How do unknown fonts get substituted?

Solution 1:

I think it is decided not by Ubuntu but by the program (LibreOffice, OpenOffice etc.). I could not see anything related to LibreOffice per se but OpenOffice has a nice wiki with some details on how this "Font Fallback" works. It might be applicable to LibreOffice also, in general.

I am reproducing some sections from the wiki below for clarify. It is hard to explain better than what is in the wiki, so better to read it from there:

What is Font Fallback in OpenOffice.org 2?
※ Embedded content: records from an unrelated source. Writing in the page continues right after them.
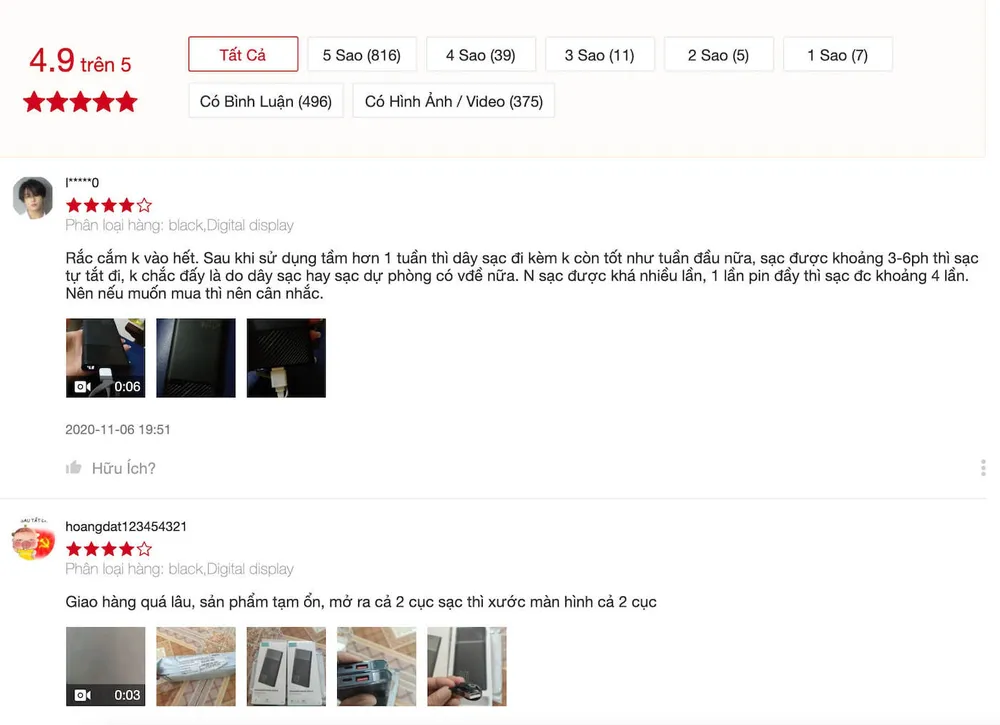Open photo of two boxed power banks
The height and width of the screenshot is (725, 1000).
coord(286,666)
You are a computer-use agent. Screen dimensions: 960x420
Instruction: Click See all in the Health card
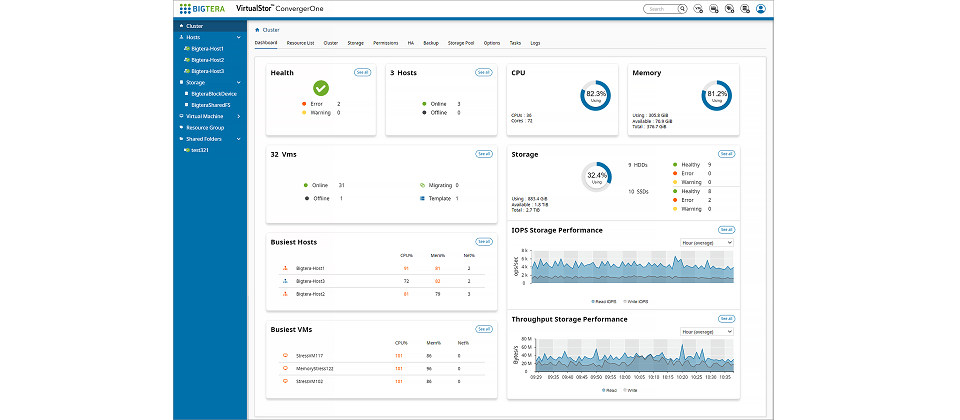click(363, 73)
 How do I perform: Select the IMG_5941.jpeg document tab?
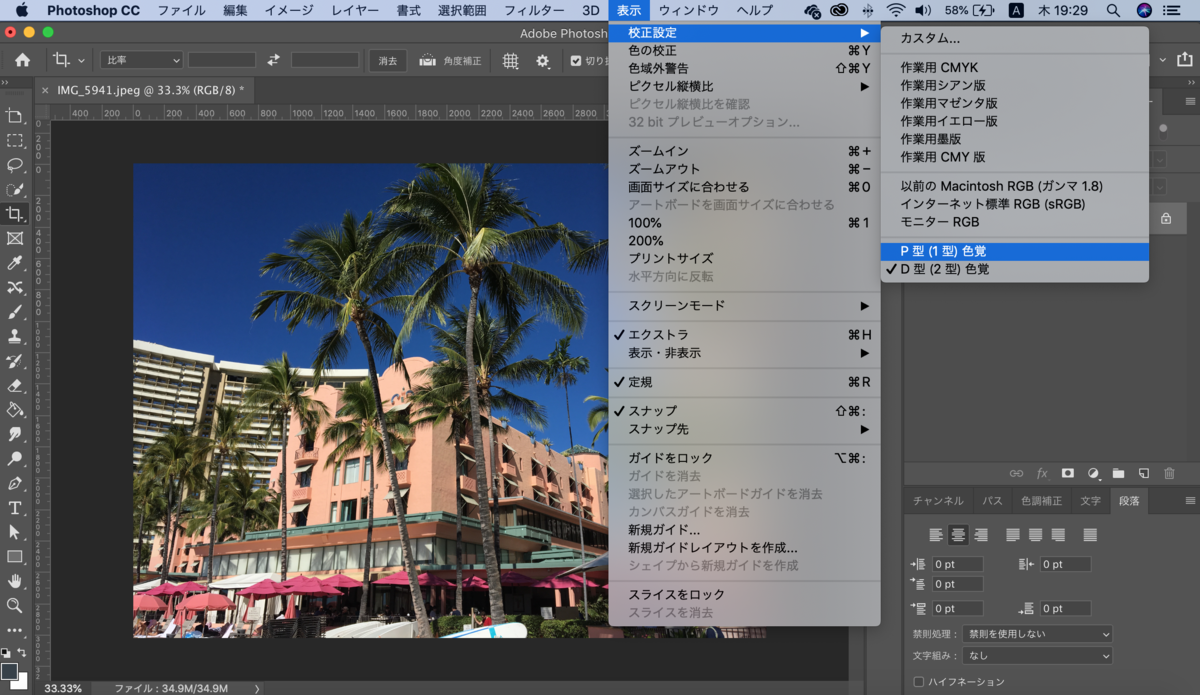(x=150, y=89)
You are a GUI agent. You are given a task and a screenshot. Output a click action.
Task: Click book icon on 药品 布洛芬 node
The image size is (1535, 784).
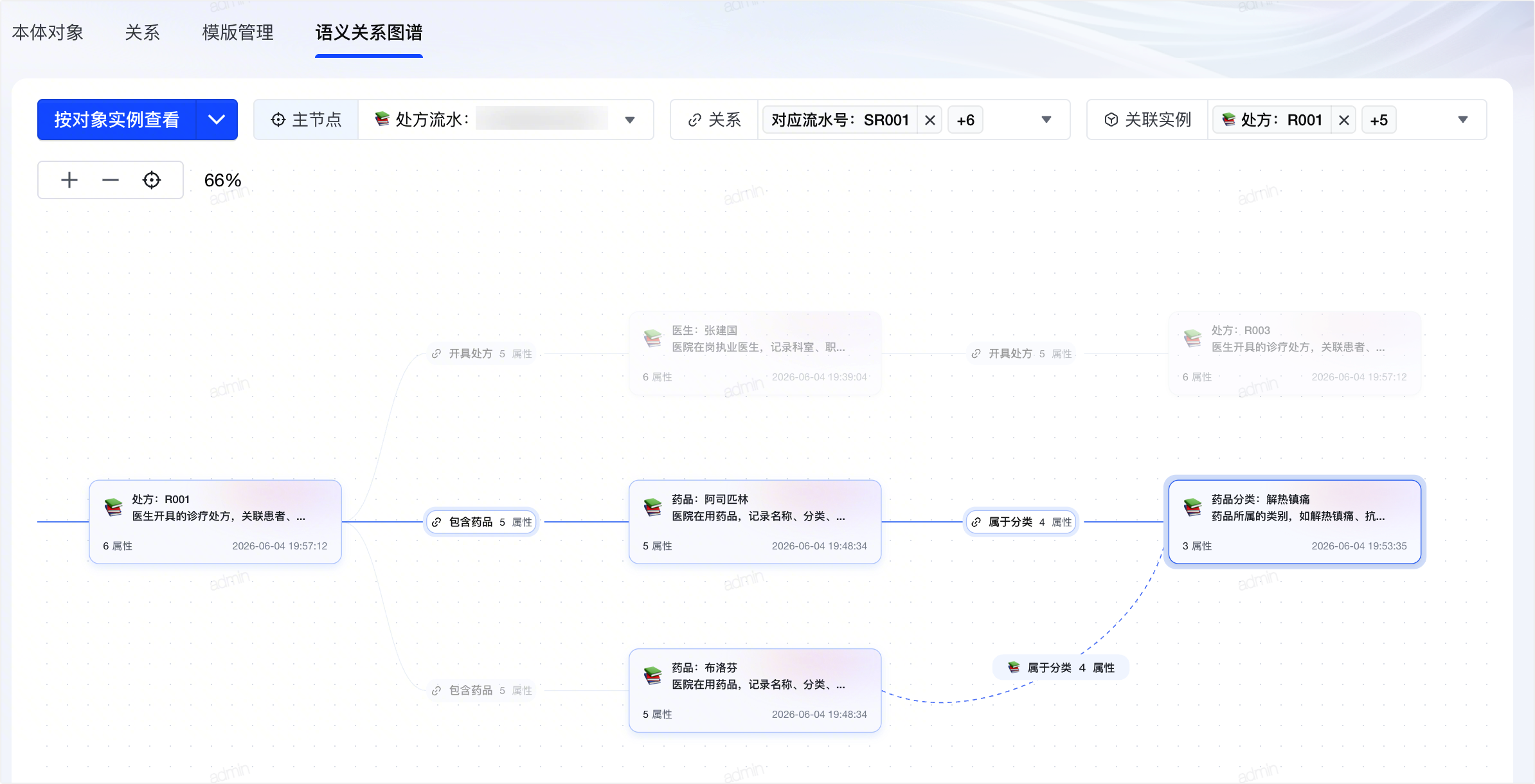(x=653, y=675)
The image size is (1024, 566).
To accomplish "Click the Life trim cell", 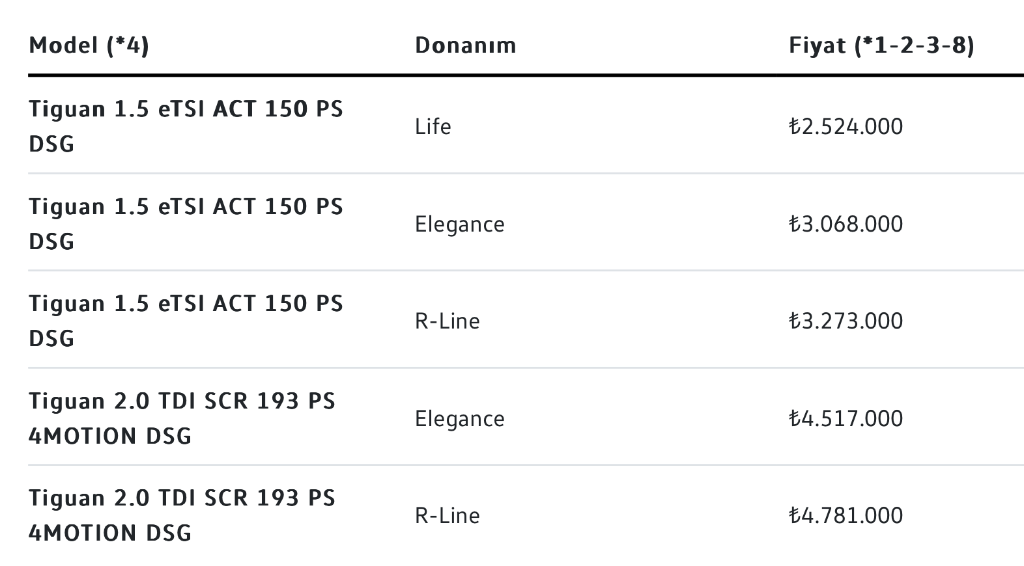I will 433,126.
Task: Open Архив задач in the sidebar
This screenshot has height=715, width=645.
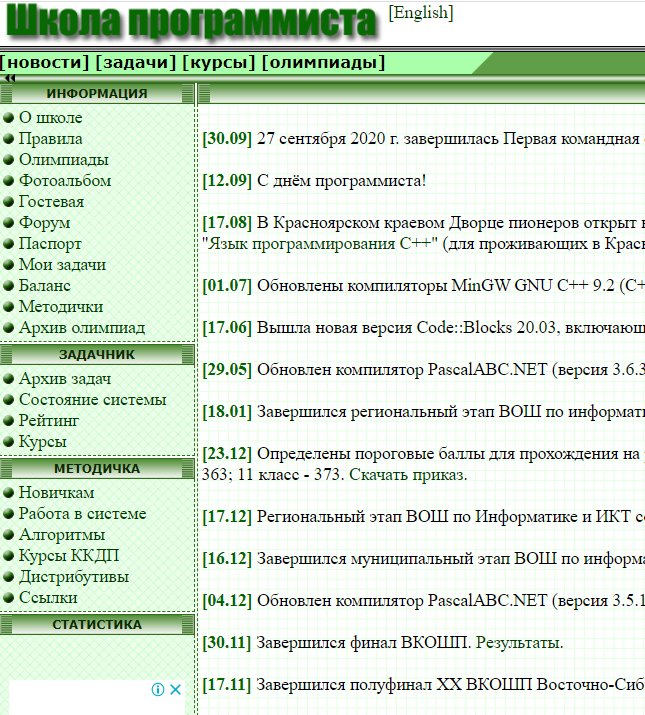Action: coord(65,379)
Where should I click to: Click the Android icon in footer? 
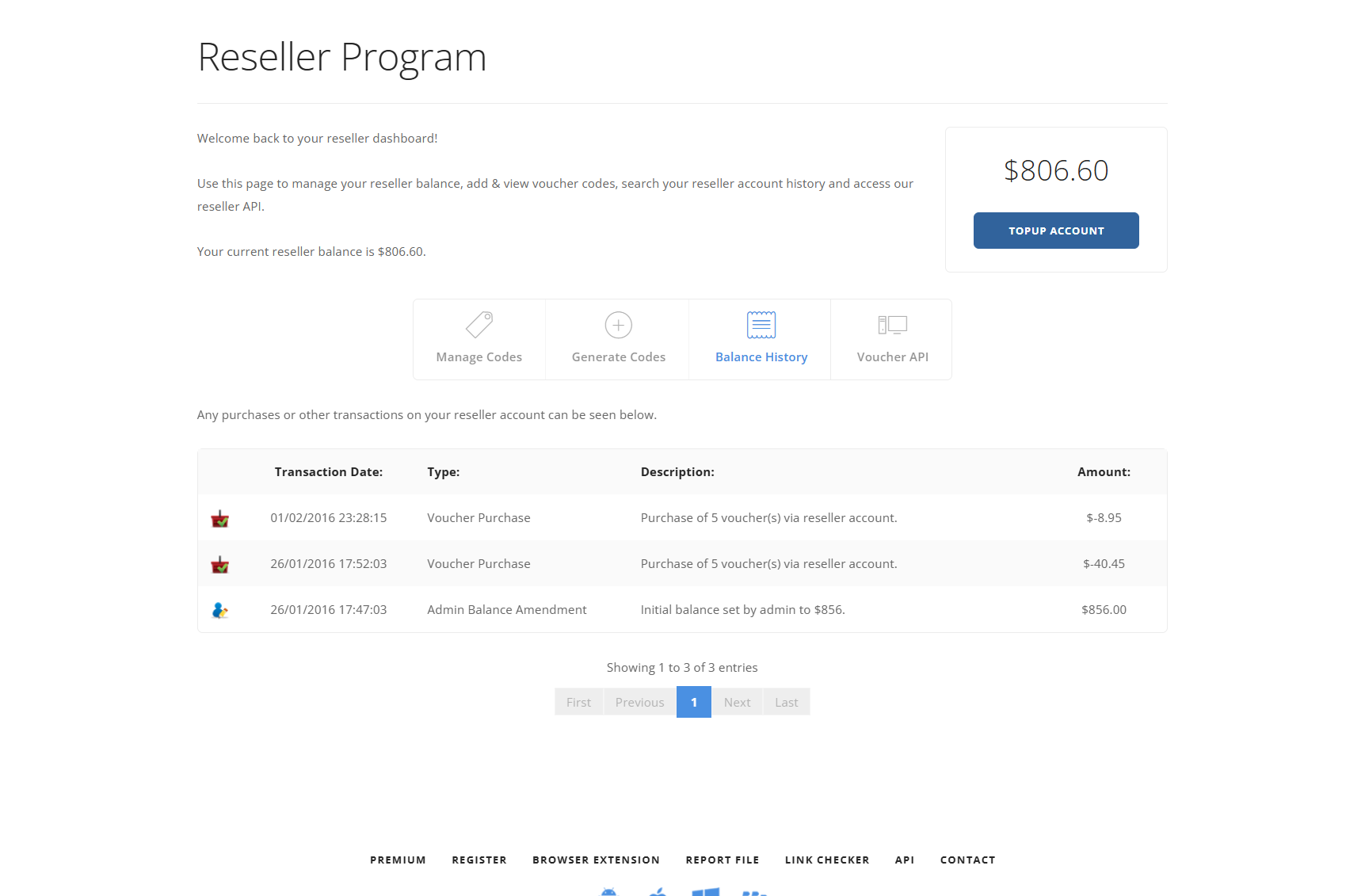point(608,892)
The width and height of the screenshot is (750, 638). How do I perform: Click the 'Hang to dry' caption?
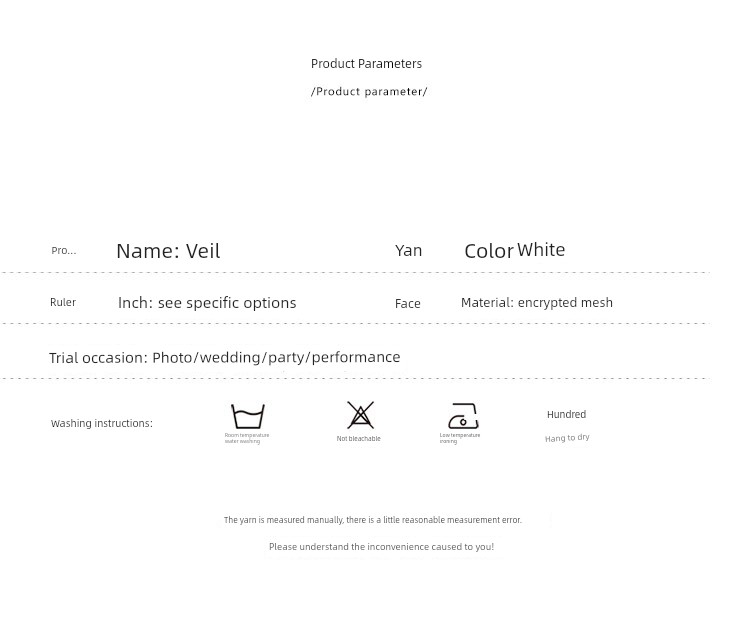click(x=567, y=438)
Font-Fallback kicks in whenever a font is requested that is not installed on the system. (Not installed means: not available to OOo). OOo then tries to use a different font from the ones that OOo knows about that matches the requested one as close as possible.

How does Font Fallback work?

For font-fallback to produce satisfying results, OOo somehow has to know about similarities of fonts. OOo must know that it can for example substitute Helvetica in place of Arial, but not Comic Sans. This task is not as easy as it sounds, since many fonts exist and OOo cannot know about all of them.

OOo uses several ways to find a suitable replacement:

  • Font alias information provided by the system (e.g., from a fonts.dir file)
  • Hard-coded list of fallback-fonts, from VCL.xcu (tried first)
  • Alternative font name spellings
  • Font-attributes (e.g., does it have CJK-characters, is it a Symbol-font) or style (serif/non-serif, proportional/non-proportional)

if all that fails as well:

  • use a default font

Not directly related but this TLDP document is a good read.